Question

Question #a4823

Answer 1

`"45.407 L"`

Explanation:

The first thing to do here is use Avogadro's number to convert the number of molecules of nitrogen gas, `"N"_2`, to moles of nitrogen gas.

As you know, Avogadro's number is basically the definition of one mole

`color(blue)(|bar(ul(color(white)(a/a)"1 mole" = 6.022 * 10^(23)"molecules"color(white)(a/a)|)))`

This means that in order to have one mole of a molecular substance, you need to have `6.022 * 10^(23)` molecules of that substance.

In your case, you have enough molecules of nitrogen gas to account for approximately `2` moles, since

`12.046 * 10^(23)color(red)(cancel(color(black)("molecules N"_2))) * "1 mole N"_2/(6.022 * 10^(23)color(red)(cancel(color(black)("molecules N"_2)))) = "2.0003 moles N"_2`

Now, STP conditions are currently defined as a pressure of `"100 kPa"` and a temperature of `0^@"C"`.

Under these conditions, one mole of any ideal gas occupies `"22.7 L"` `->` this is known as the molar volume of a gas at STP.

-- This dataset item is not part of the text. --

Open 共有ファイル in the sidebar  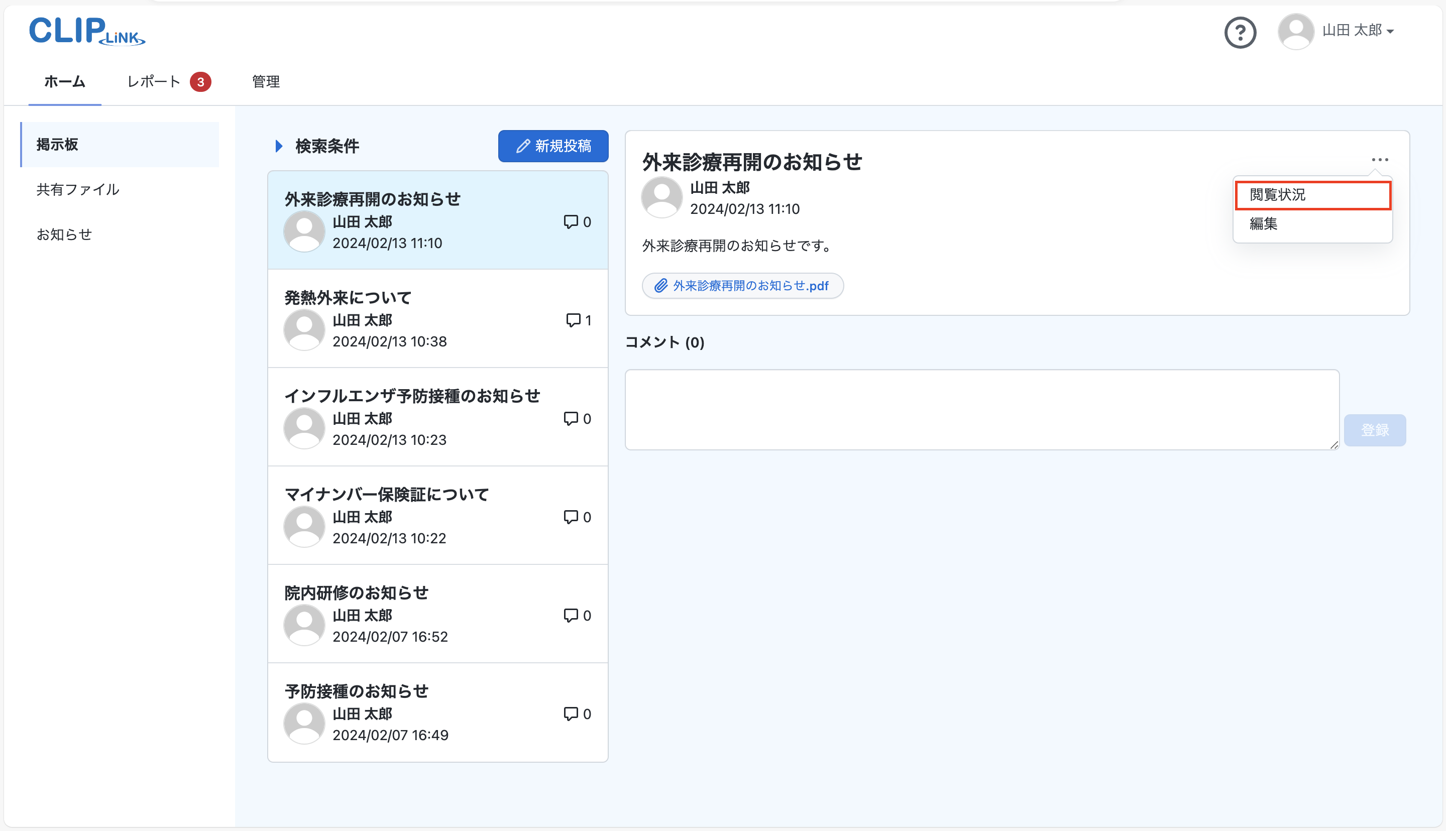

Since your sample contains approximately `2` moles of nitrogen gas, its volume will be

`2.0003 color(red)(cancel(color(black)("moles N"_2))) * overbrace("22.7 L"/(1color(red)(cancel(color(black)("mole N"_2)))))^(color(purple)("molar volume of a gas at STP")) = color(green)(|bar(ul(color(white)(a/a)color(black)("45.407 L")color(white)(a/a)|)))`

I'll leave the answer rounded to five sig figs, the number of sig figs you have for the number of molecules of nitrogen gas.

SIDE NOTE A lot of text books and online sources still use the old definition of STP conditions, for which pressure is `"1 atm"` and temperature is `0^@"C"`.

Under these conditions, one mole of any ideal gas occupies `"22.4 L"`.

If this is the STP definition given to you, simply redo the last calculation using `"22.4 L"` instead of `"22.7 L"`.